*** Excerpted data ***
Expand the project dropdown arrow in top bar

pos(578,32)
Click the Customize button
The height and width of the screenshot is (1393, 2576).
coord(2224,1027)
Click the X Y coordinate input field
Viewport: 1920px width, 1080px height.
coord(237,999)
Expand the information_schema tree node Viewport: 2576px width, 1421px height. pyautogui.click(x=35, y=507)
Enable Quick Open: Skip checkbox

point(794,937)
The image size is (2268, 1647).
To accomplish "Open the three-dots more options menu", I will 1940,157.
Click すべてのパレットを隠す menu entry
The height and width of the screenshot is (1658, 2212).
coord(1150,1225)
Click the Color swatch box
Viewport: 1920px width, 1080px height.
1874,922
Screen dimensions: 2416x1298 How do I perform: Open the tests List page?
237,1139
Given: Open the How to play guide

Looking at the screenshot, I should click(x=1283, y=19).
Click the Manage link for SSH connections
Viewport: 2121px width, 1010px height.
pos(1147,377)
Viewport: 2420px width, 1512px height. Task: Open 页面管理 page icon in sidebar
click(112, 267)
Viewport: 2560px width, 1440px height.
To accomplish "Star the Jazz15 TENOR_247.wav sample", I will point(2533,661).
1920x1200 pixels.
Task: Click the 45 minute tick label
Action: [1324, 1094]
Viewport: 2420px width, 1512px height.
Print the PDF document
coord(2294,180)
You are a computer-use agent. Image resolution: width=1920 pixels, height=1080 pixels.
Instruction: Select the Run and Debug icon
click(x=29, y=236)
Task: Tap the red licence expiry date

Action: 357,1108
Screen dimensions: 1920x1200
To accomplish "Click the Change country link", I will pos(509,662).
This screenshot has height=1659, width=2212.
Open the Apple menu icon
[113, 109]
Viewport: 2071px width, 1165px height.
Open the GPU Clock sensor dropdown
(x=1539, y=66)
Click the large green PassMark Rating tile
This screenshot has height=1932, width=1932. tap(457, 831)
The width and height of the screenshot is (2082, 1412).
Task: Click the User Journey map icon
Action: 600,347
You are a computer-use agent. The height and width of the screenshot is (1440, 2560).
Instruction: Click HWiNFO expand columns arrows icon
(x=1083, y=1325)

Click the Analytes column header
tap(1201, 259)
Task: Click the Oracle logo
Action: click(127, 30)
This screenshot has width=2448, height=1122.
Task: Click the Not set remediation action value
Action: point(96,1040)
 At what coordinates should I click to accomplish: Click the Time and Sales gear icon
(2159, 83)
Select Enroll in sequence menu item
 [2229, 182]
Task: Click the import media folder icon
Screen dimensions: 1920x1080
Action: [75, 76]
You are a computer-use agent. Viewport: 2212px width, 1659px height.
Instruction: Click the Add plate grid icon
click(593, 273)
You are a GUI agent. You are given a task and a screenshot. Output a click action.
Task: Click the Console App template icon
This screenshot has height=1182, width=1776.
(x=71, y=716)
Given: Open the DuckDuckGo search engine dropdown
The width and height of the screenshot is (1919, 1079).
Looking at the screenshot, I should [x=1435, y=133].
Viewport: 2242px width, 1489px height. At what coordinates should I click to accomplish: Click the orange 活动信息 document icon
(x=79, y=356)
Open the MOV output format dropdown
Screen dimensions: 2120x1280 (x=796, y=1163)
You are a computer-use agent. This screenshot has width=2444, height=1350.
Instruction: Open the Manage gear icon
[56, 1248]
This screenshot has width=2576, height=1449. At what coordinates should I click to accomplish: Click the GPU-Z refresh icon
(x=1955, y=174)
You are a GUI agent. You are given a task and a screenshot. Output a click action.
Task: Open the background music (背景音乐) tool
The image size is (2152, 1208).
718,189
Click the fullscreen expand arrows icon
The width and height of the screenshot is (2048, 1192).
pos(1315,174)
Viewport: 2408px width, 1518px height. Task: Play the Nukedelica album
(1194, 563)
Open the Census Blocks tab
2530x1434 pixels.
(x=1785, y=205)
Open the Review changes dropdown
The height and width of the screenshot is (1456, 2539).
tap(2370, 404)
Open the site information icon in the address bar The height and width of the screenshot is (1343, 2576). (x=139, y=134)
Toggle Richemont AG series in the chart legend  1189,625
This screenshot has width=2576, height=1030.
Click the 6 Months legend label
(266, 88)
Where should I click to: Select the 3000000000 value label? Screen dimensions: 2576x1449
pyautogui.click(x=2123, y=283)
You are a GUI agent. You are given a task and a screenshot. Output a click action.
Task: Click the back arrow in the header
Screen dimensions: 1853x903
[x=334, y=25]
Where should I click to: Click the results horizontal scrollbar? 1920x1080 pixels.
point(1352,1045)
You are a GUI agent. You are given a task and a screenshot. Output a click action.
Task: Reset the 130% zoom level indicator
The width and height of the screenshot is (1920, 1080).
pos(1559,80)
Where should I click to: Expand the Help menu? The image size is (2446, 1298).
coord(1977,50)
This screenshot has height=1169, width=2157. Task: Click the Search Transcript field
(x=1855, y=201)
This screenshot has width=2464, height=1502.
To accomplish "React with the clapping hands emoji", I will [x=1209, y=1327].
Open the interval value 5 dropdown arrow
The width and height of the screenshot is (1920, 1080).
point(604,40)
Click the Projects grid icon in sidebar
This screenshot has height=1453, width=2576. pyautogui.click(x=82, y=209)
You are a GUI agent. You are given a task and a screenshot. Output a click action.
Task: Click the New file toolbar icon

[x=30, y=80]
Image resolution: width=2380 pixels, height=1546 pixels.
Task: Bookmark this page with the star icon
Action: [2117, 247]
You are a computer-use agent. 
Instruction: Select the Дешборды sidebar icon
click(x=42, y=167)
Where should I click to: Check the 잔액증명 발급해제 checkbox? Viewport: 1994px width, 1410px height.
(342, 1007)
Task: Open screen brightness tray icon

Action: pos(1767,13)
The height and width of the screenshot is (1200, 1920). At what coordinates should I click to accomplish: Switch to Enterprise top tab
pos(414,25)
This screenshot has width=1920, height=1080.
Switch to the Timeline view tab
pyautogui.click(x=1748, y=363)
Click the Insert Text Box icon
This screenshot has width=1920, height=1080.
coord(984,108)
*** End of Excerpted data ***
### Task statement
Retype every entry word for word.

### Finished task
Expand the project dropdown arrow in top bar

pos(578,32)
Click the Customize button
The height and width of the screenshot is (1393, 2576).
coord(2224,1027)
Click the X Y coordinate input field
Viewport: 1920px width, 1080px height.
coord(237,999)
Expand the information_schema tree node Viewport: 2576px width, 1421px height. pyautogui.click(x=35, y=507)
Enable Quick Open: Skip checkbox

point(794,937)
The image size is (2268, 1647).
To accomplish "Open the three-dots more options menu", I will 1940,157.
Click すべてのパレットを隠す menu entry
The height and width of the screenshot is (1658, 2212).
coord(1150,1225)
Click the Color swatch box
Viewport: 1920px width, 1080px height.
1874,922
Screen dimensions: 2416x1298 How do I perform: Open the tests List page?
237,1139
Given: Open the How to play guide

Looking at the screenshot, I should click(x=1283, y=19).
Click the Manage link for SSH connections
Viewport: 2121px width, 1010px height.
pos(1147,377)
Viewport: 2420px width, 1512px height. Task: Open 页面管理 page icon in sidebar
click(112, 267)
Viewport: 2560px width, 1440px height.
To accomplish "Star the Jazz15 TENOR_247.wav sample", I will point(2533,661).
1920x1200 pixels.
Task: Click the 45 minute tick label
Action: [1324, 1094]
Viewport: 2420px width, 1512px height.
Print the PDF document
coord(2294,180)
You are a computer-use agent. Image resolution: width=1920 pixels, height=1080 pixels.
Instruction: Select the Run and Debug icon
click(x=29, y=236)
Task: Tap the red licence expiry date

Action: 357,1108
Screen dimensions: 1920x1200
To accomplish "Click the Change country link", I will pos(509,662).
This screenshot has height=1659, width=2212.
Open the Apple menu icon
[113, 109]
Viewport: 2071px width, 1165px height.
Open the GPU Clock sensor dropdown
(x=1539, y=66)
Click the large green PassMark Rating tile
This screenshot has height=1932, width=1932. tap(457, 831)
The width and height of the screenshot is (2082, 1412).
Task: Click the User Journey map icon
Action: 600,347
You are a computer-use agent. The height and width of the screenshot is (1440, 2560).
Instruction: Click HWiNFO expand columns arrows icon
(x=1083, y=1325)

Click the Analytes column header
tap(1201, 259)
Task: Click the Oracle logo
Action: click(127, 30)
This screenshot has width=2448, height=1122.
Task: Click the Not set remediation action value
Action: point(96,1040)
 At what coordinates should I click to accomplish: Click the Time and Sales gear icon
(2159, 83)
Select Enroll in sequence menu item
 [2229, 182]
Task: Click the import media folder icon
Screen dimensions: 1920x1080
Action: [75, 76]
You are a computer-use agent. Viewport: 2212px width, 1659px height.
Instruction: Click the Add plate grid icon
click(593, 273)
You are a GUI agent. You are given a task and a screenshot. Output a click action.
Task: Click the Console App template icon
This screenshot has height=1182, width=1776.
(x=71, y=716)
Given: Open the DuckDuckGo search engine dropdown
The width and height of the screenshot is (1919, 1079).
Looking at the screenshot, I should [x=1435, y=133].
Viewport: 2242px width, 1489px height. At what coordinates should I click to accomplish: Click the orange 活动信息 document icon
(x=79, y=356)
Open the MOV output format dropdown
Screen dimensions: 2120x1280 (x=796, y=1163)
You are a computer-use agent. This screenshot has width=2444, height=1350.
Instruction: Open the Manage gear icon
[56, 1248]
This screenshot has width=2576, height=1449. At what coordinates should I click to accomplish: Click the GPU-Z refresh icon
(x=1955, y=174)
You are a GUI agent. You are given a task and a screenshot. Output a click action.
Task: Open the background music (背景音乐) tool
The image size is (2152, 1208).
718,189
Click the fullscreen expand arrows icon
The width and height of the screenshot is (2048, 1192).
pos(1315,174)
Viewport: 2408px width, 1518px height. Task: Play the Nukedelica album
(1194, 563)
Open the Census Blocks tab
2530x1434 pixels.
(x=1785, y=205)
Open the Review changes dropdown
The height and width of the screenshot is (1456, 2539).
tap(2370, 404)
Open the site information icon in the address bar The height and width of the screenshot is (1343, 2576). (x=139, y=134)
Toggle Richemont AG series in the chart legend  1189,625
This screenshot has width=2576, height=1030.
Click the 6 Months legend label
(266, 88)
Where should I click to: Select the 3000000000 value label? Screen dimensions: 2576x1449
pyautogui.click(x=2123, y=283)
You are a GUI agent. You are given a task and a screenshot. Output a click action.
Task: Click the back arrow in the header
Screen dimensions: 1853x903
[x=334, y=25]
Where should I click to: Click the results horizontal scrollbar? 1920x1080 pixels.
point(1352,1045)
You are a GUI agent. You are given a task and a screenshot. Output a click action.
Task: Reset the 130% zoom level indicator
The width and height of the screenshot is (1920, 1080).
pos(1559,80)
Where should I click to: Expand the Help menu? The image size is (2446, 1298).
coord(1977,50)
This screenshot has height=1169, width=2157. Task: Click the Search Transcript field
(x=1855, y=201)
This screenshot has width=2464, height=1502.
To accomplish "React with the clapping hands emoji", I will [x=1209, y=1327].
Open the interval value 5 dropdown arrow
The width and height of the screenshot is (1920, 1080).
point(604,40)
Click the Projects grid icon in sidebar
This screenshot has height=1453, width=2576. pyautogui.click(x=82, y=209)
You are a GUI agent. You are given a task and a screenshot. Output a click action.
Task: Click the New file toolbar icon

[x=30, y=80]
Image resolution: width=2380 pixels, height=1546 pixels.
Task: Bookmark this page with the star icon
Action: [2117, 247]
You are a computer-use agent. 
Instruction: Select the Дешборды sidebar icon
click(x=42, y=167)
Where should I click to: Check the 잔액증명 발급해제 checkbox? Viewport: 1994px width, 1410px height.
(342, 1007)
Task: Open screen brightness tray icon

Action: pos(1767,13)
The height and width of the screenshot is (1200, 1920). At what coordinates should I click to accomplish: Switch to Enterprise top tab
pos(414,25)
This screenshot has width=1920, height=1080.
Switch to the Timeline view tab
pyautogui.click(x=1748, y=363)
Click the Insert Text Box icon
This screenshot has width=1920, height=1080.
coord(984,108)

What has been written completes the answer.